Dataset
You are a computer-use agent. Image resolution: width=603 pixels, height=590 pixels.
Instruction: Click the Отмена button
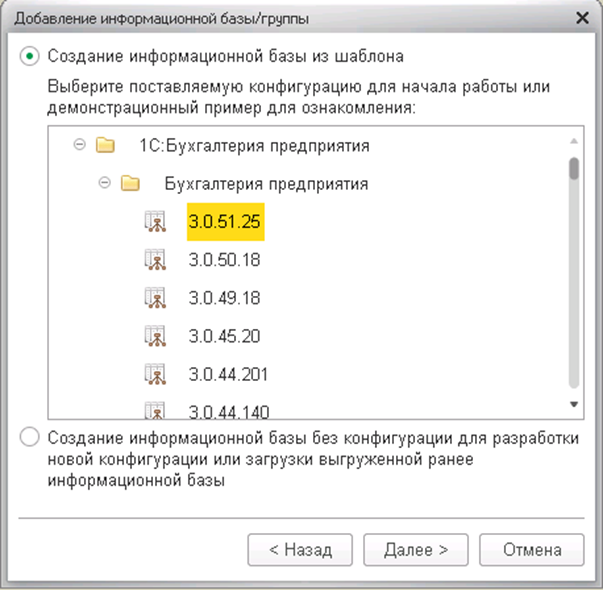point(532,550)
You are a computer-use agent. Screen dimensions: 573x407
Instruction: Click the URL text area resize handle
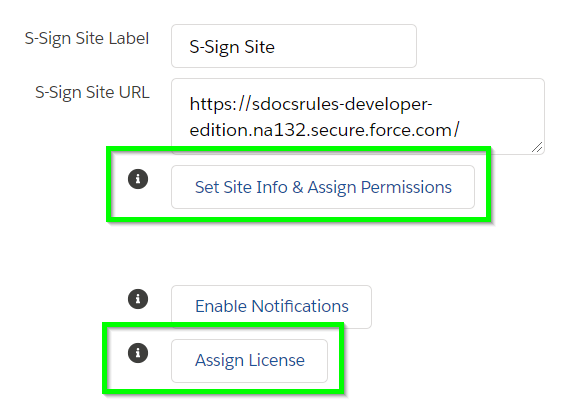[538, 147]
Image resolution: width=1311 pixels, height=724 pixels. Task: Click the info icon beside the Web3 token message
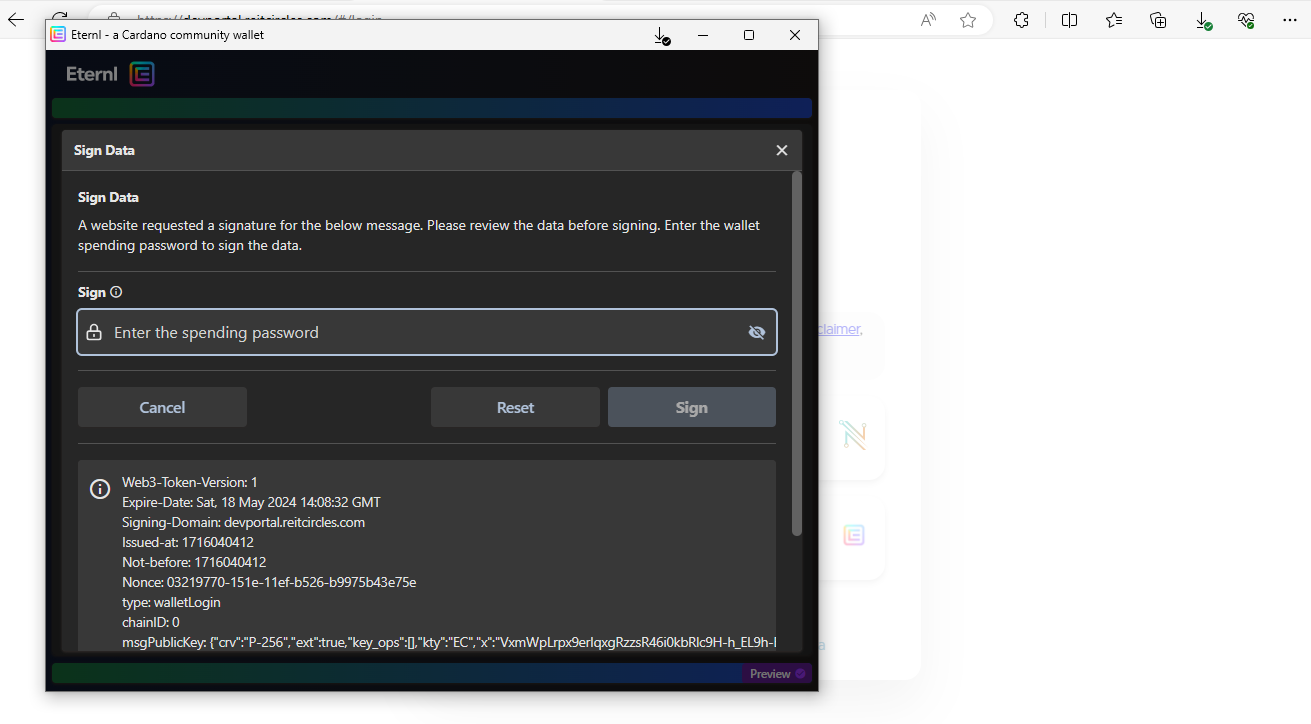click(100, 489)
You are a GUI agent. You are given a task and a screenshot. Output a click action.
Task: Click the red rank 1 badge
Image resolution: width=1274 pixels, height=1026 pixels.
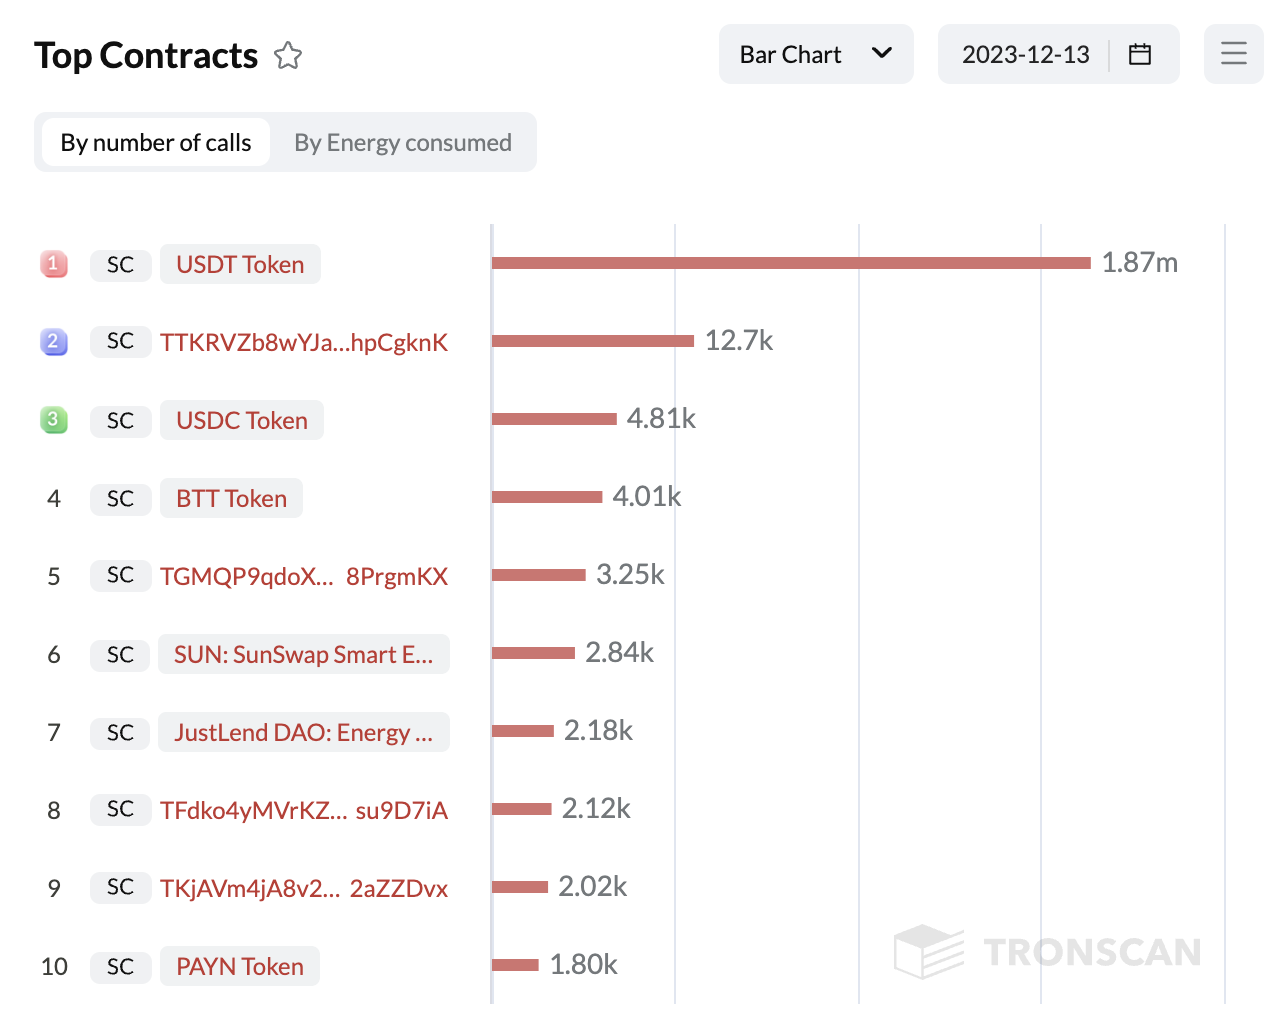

* * *

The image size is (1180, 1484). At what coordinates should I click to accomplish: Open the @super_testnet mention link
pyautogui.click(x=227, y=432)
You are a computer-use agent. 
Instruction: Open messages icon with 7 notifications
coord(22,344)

The task
Beginning with the line above that has "You are a computer-use agent. Image" and going on through the line that has "Image resolution: width=1274", retype every line exactly and add nothing else; drop the pictures.

Completed exercise
You are a computer-use agent. Image resolution: width=603 pixels, height=590 pixels.
Instruction: Click the Отмена button
point(532,550)
You are a computer-use agent. Screen dimensions: 573x407
Instruction: Click the URL text area resize handle
[538, 147]
Image resolution: width=1311 pixels, height=724 pixels. Task: Click the info icon beside the Web3 token message
click(100, 489)
You are a GUI agent. You are given a task and a screenshot. Output a click action.
Task: Click the red rank 1 badge
Image resolution: width=1274 pixels, height=1026 pixels.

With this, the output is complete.